--- Begin Dataset extract ---

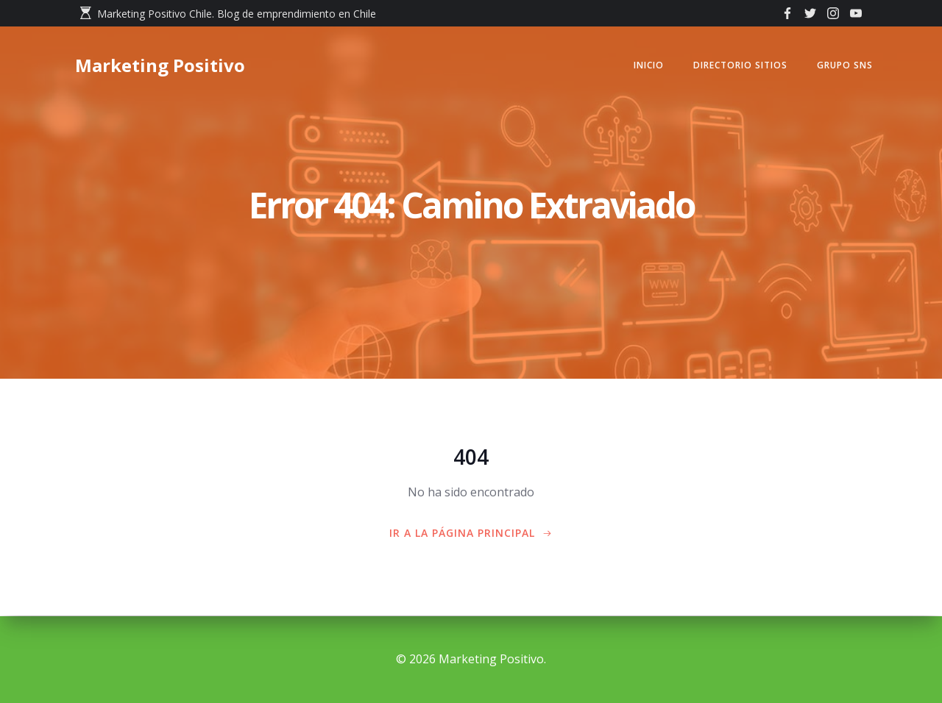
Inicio (646, 66)
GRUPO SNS (843, 66)
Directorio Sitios (738, 66)
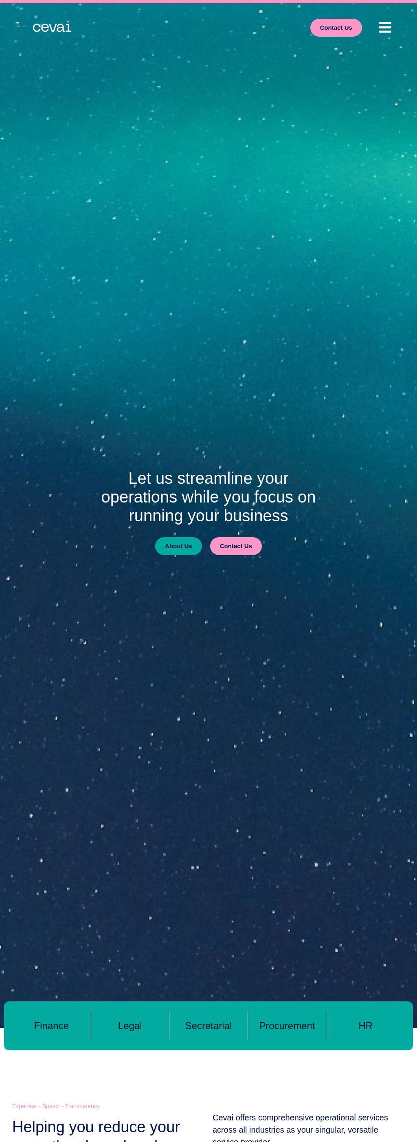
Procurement (287, 1025)
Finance (51, 1025)
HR (365, 1025)
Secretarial (208, 1025)
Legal (130, 1025)
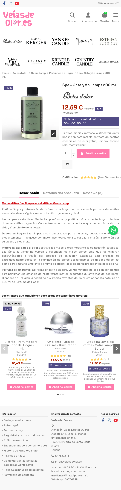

--- End Dataset extract ---

▸ Brief
Could you render all of the records above as a numbered list, skipping blank lines and leaving out the pictures?

▸ Finished task
1. Inicio (646, 66)
2. GRUPO SNS (843, 66)
3. Directorio Sitios (738, 66)
4. Procurement (287, 1025)
5. Finance (51, 1025)
6. HR (365, 1025)
7. Secretarial (208, 1025)
8. Legal (130, 1025)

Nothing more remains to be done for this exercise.